**What you have to do:** Write back every entry exactly as it reads, with the pictures left behind.

**Given information:**
┄┄┄┄┄┄┄┄┄┄

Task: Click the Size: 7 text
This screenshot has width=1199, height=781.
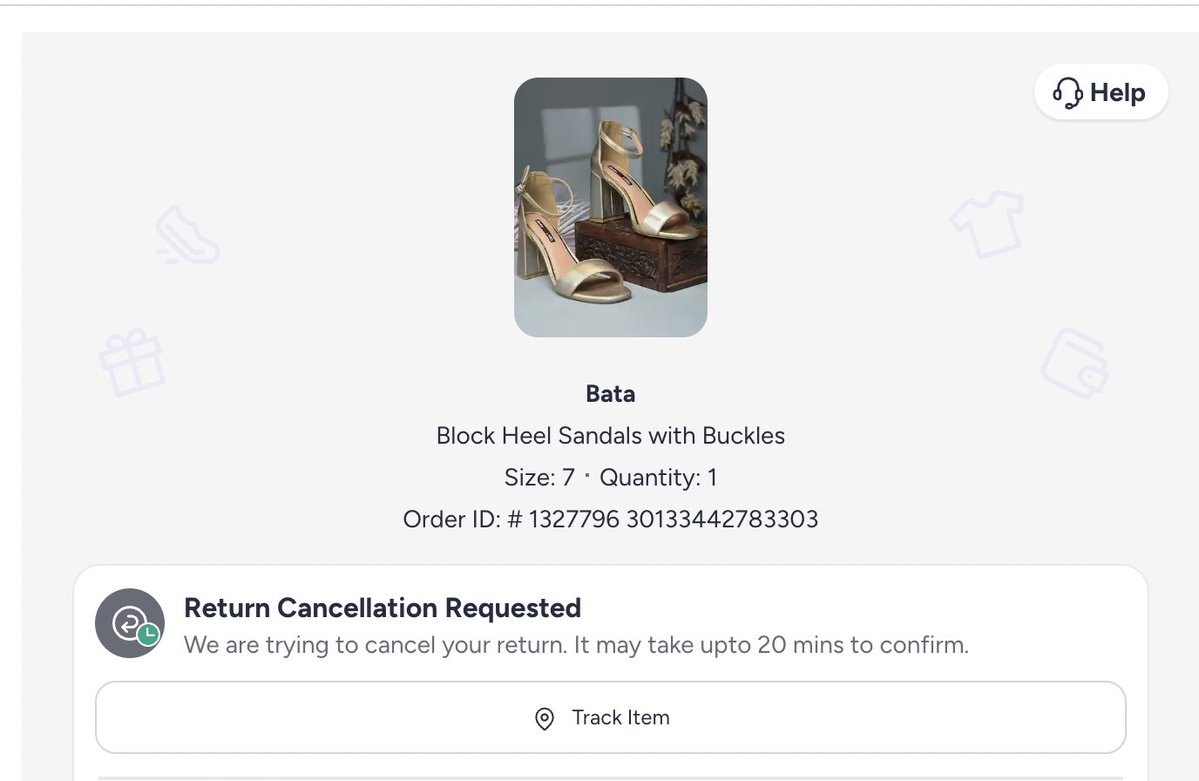Action: [x=539, y=478]
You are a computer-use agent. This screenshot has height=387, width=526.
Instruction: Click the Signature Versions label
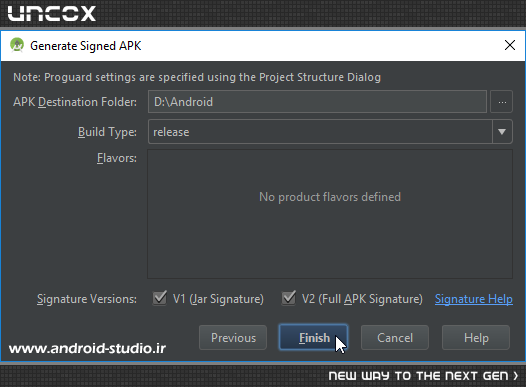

┄┄┄┄┄┄┄┄┄┄

**Response box:**
Task: Click the Size: 7 text
This screenshot has width=1199, height=781.
Action: [x=539, y=478]
You are a computer-use agent. This screenshot has height=387, width=526.
Instruction: Click the Signature Versions label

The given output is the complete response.